Tutto questo puntando forte sull’ausilio e sul reclutamento di volontari che per l’Associazione ‘G.Rambaldi’ per l’Impegno Sociale  – APS hanno punto di ritrovo presso la sede nel Centro polivalente comunale di piazza Libertà a Toscanella (Telefono e WhatsApp 331/3306373 – 388/7936644 Mail: enoicisiamo@gmail.com) il lunedì ed il sabato mattina dalle ore 10 alle 12 ed il mercoledì pomeriggio dalle ore 15 alle 18.

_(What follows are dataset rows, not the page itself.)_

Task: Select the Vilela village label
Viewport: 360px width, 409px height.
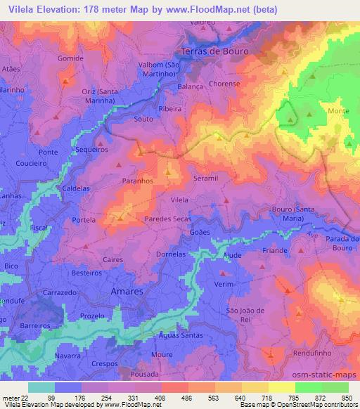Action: [x=179, y=200]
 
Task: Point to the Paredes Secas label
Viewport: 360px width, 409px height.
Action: [x=169, y=219]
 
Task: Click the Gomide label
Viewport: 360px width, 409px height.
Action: [x=70, y=58]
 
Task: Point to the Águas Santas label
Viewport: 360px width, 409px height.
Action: [x=172, y=336]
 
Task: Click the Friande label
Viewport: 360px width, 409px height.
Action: [x=274, y=251]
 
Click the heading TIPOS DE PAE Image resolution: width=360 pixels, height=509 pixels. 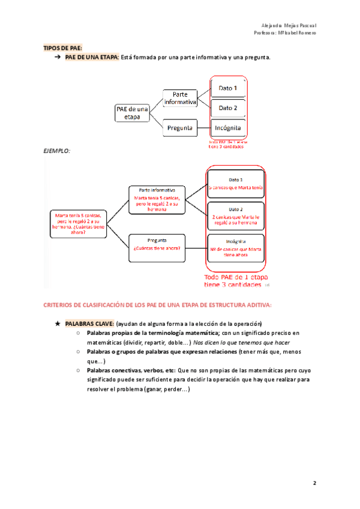62,47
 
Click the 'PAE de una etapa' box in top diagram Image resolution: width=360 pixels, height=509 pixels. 131,112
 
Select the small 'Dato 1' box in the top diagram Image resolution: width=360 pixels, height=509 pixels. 228,88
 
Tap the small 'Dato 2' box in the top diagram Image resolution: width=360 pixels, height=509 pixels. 228,108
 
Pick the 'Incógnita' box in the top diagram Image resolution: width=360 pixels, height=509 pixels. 228,128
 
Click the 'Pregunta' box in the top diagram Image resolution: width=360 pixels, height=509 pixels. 180,128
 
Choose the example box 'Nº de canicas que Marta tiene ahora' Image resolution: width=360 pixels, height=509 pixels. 236,249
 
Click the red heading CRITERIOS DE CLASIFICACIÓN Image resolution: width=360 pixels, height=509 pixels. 157,306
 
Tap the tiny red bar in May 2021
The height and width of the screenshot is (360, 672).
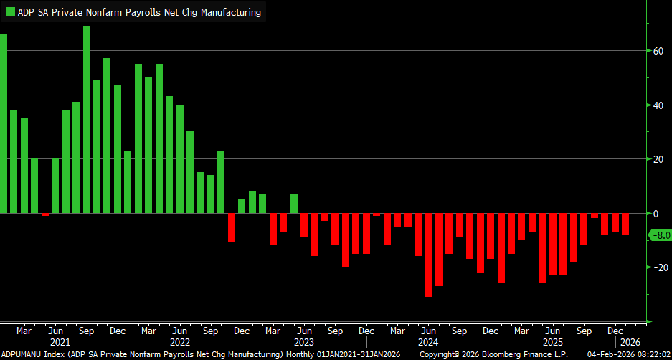coord(45,214)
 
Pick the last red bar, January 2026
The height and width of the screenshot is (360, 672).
coord(625,224)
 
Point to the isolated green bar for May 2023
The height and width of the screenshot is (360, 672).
coord(293,204)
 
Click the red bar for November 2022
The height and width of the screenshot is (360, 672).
coord(231,227)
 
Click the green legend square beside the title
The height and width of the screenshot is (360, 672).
coord(11,11)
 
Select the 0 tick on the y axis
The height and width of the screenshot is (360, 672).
coord(654,214)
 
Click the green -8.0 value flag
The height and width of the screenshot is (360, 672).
coord(659,235)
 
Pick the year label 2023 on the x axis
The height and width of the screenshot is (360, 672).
coord(304,342)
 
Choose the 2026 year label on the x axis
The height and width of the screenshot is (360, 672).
coord(630,342)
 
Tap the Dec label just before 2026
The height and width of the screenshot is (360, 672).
coord(615,331)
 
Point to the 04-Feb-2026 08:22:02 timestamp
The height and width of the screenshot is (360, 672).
coord(628,355)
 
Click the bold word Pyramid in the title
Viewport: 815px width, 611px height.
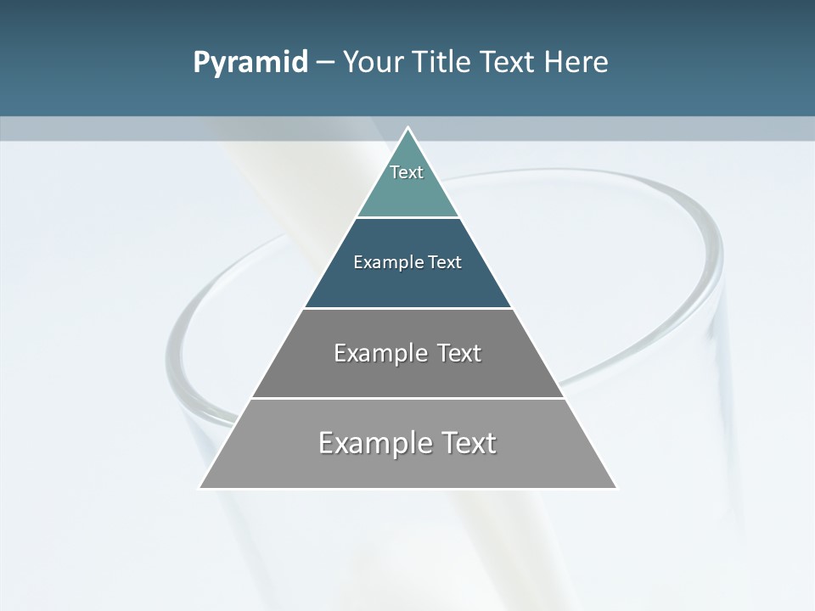pos(250,62)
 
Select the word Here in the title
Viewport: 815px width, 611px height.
pos(576,62)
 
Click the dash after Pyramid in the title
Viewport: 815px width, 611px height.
pos(324,63)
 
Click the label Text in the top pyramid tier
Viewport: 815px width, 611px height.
pos(406,172)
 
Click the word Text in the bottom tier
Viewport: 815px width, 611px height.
pos(467,443)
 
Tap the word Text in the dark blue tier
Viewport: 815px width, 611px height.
pos(445,262)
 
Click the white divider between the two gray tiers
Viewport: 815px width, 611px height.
pos(408,398)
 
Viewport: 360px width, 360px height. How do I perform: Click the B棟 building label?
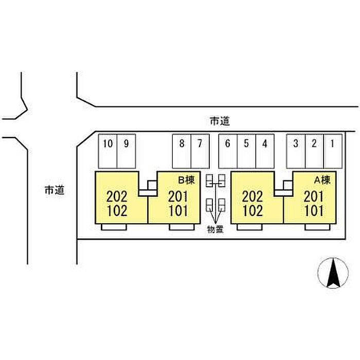(x=186, y=180)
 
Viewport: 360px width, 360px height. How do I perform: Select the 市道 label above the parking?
(x=220, y=121)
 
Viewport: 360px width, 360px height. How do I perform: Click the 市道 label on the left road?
(x=54, y=190)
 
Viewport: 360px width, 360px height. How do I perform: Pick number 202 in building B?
(x=116, y=196)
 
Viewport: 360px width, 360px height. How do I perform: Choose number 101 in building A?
(x=314, y=210)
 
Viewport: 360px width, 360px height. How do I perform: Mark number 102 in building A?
(x=253, y=210)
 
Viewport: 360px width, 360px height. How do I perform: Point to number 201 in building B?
(x=178, y=196)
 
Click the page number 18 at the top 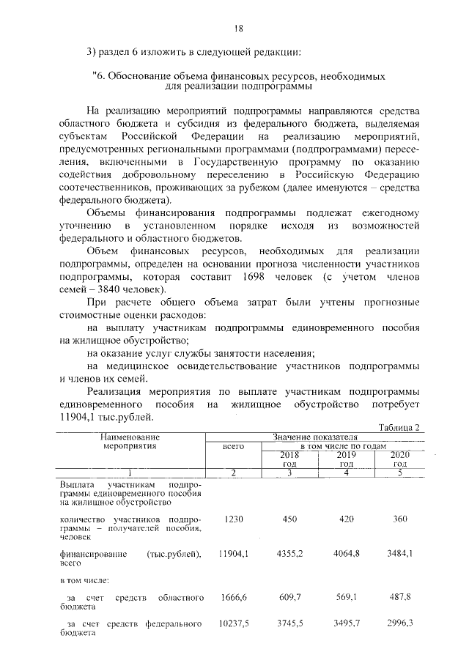(238, 29)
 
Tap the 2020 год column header (399, 459)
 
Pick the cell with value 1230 (233, 519)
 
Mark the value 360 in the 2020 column (399, 519)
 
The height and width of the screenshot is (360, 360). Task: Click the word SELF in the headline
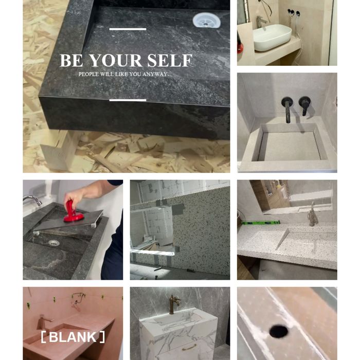tap(169, 60)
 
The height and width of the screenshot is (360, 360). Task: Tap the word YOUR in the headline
tap(115, 60)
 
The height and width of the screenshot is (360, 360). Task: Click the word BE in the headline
tap(71, 60)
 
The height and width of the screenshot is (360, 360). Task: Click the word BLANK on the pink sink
tap(73, 337)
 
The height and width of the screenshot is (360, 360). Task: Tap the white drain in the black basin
tap(207, 20)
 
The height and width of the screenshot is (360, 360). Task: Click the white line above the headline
tap(128, 29)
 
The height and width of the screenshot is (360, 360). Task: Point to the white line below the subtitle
tap(128, 100)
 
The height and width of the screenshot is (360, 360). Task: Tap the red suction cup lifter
tap(73, 212)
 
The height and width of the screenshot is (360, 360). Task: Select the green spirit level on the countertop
tap(260, 222)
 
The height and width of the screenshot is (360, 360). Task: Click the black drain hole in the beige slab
tap(279, 331)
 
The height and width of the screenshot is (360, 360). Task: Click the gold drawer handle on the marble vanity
tap(189, 348)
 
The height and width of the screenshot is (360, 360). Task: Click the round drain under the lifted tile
tap(54, 243)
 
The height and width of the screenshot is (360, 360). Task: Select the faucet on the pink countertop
tap(44, 322)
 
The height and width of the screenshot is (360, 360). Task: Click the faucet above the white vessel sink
tap(261, 22)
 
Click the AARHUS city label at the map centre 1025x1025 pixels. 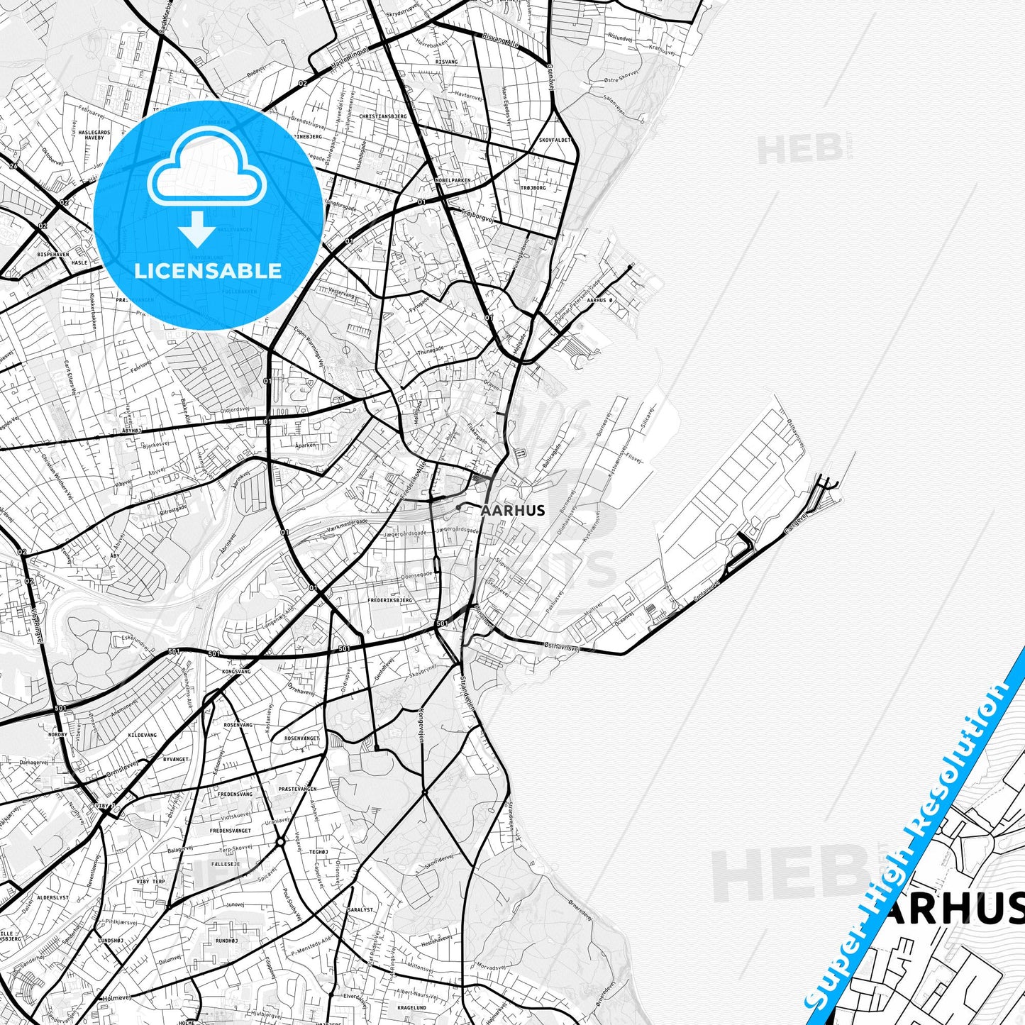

Il progetto, in questi giorni, è oggetto di una mirata campagna informativa sul territorio comunale da parte dell’ente.

“Siamo davvero soddisfatti di poter annunciare l’avvio, sul nostro territorio comunale, di una moltitudine di servizi sociali, avanzati e gratuiti, dedicati alla cittadinanza – commenta il sindaco di Dozza, Luca Albertazzi -. La preziosa disponibilità dei volontari dell’Associazione Rambaldi ha consentito di rendere strutturale, a prescindere dall’evoluzione della crisi sanitaria, un’esperienza di avanguardia mirata a far sì che nessun membro della nostra comunità possa sentirsi solo di fronte ad una eventuale situazione di necessità. I servizi allestiti sono a disposizione di tutti i cittadini e costituiscono un’eccellenza sotto il profilo della solidarietà e del mutuo sostegno tra i membri di una stessa comunità. Un sentito ringraziamento va ai nostri volontari. Grazie a loro possiamo essere protagonisti, tutti insieme, di un’esperienza unica nel suo genere che potenzia notevolmente l’offerta rivolta alla cittadinanza”.